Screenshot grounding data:
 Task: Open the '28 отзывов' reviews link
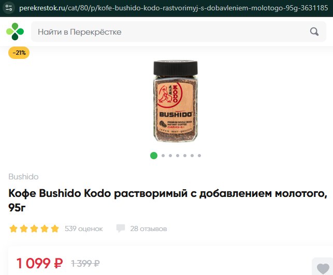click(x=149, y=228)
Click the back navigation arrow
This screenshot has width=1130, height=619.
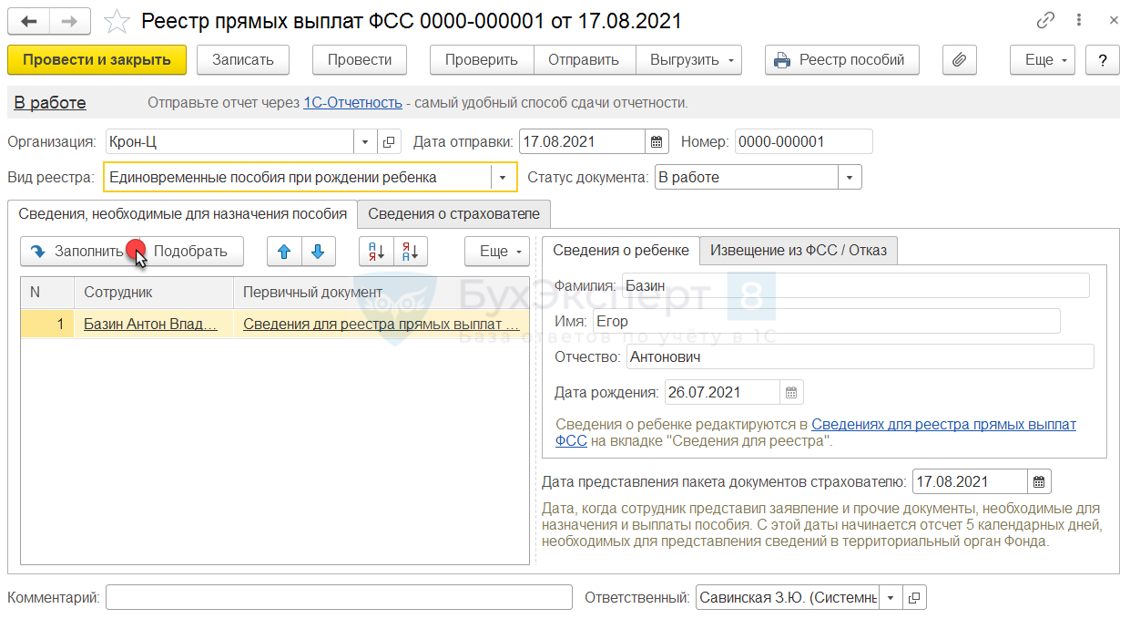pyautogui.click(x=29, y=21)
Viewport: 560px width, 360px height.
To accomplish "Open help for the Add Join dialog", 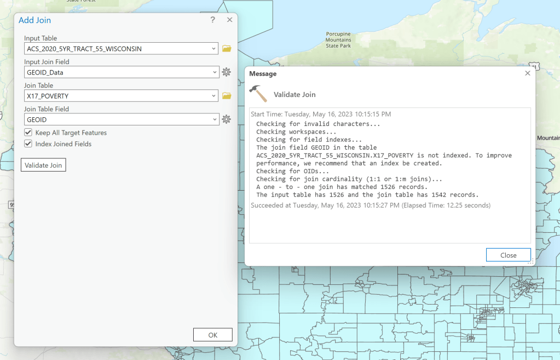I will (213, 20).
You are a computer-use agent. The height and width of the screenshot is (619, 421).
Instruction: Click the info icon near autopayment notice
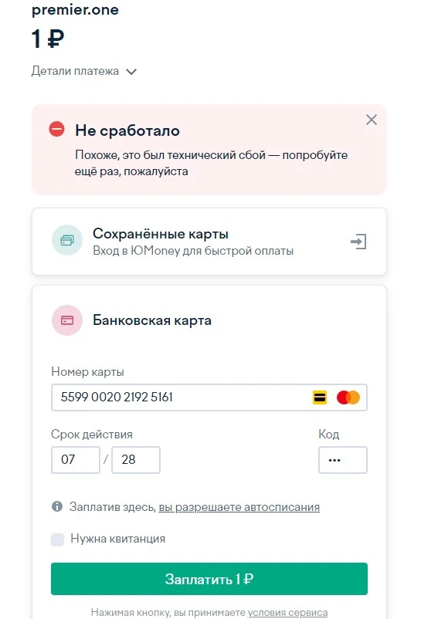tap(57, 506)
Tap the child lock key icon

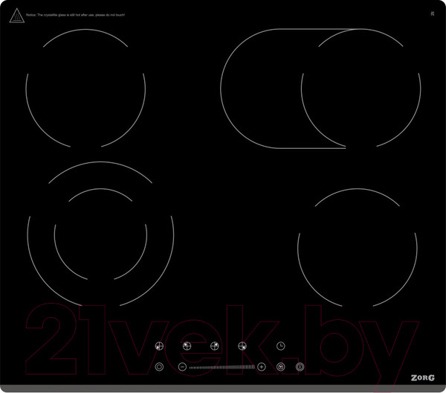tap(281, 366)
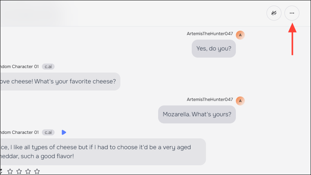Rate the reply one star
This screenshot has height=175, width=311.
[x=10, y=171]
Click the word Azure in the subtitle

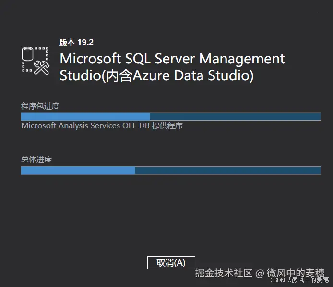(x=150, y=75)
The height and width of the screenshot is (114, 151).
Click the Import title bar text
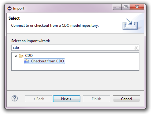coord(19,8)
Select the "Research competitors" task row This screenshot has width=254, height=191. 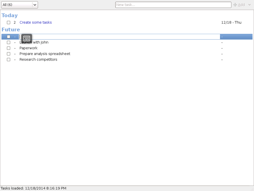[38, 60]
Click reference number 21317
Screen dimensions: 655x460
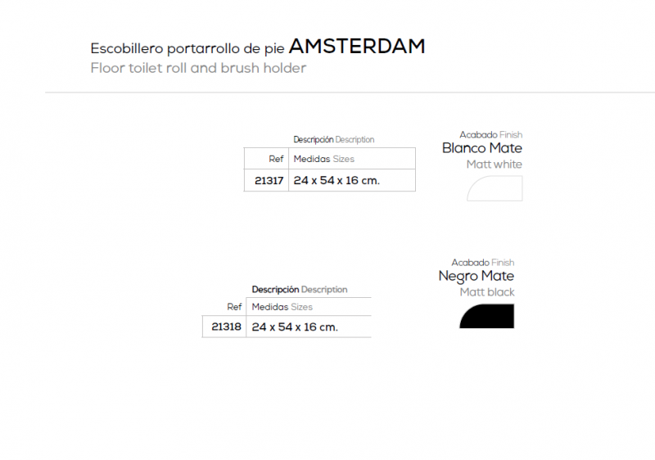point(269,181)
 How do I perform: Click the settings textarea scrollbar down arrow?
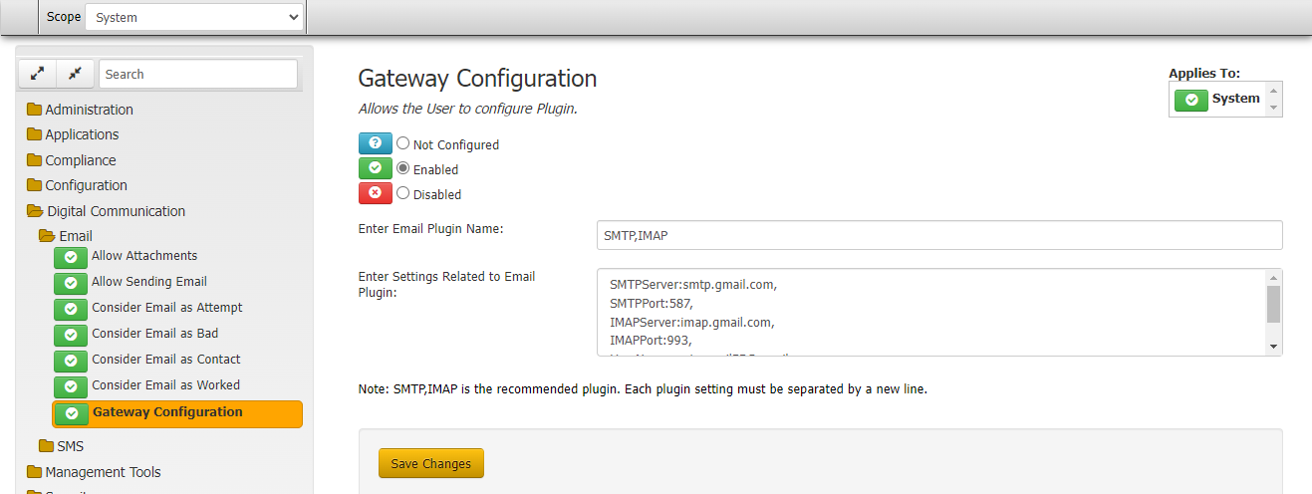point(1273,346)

▶ **Activity**
Lines from the one containing "How do I perform: Click" through the end of the entries above, both included, are to be written out exactly; no pictures and no other lines.

▶ **Written answer**
 How do I perform: Click the settings textarea scrollbar down arrow?
point(1273,346)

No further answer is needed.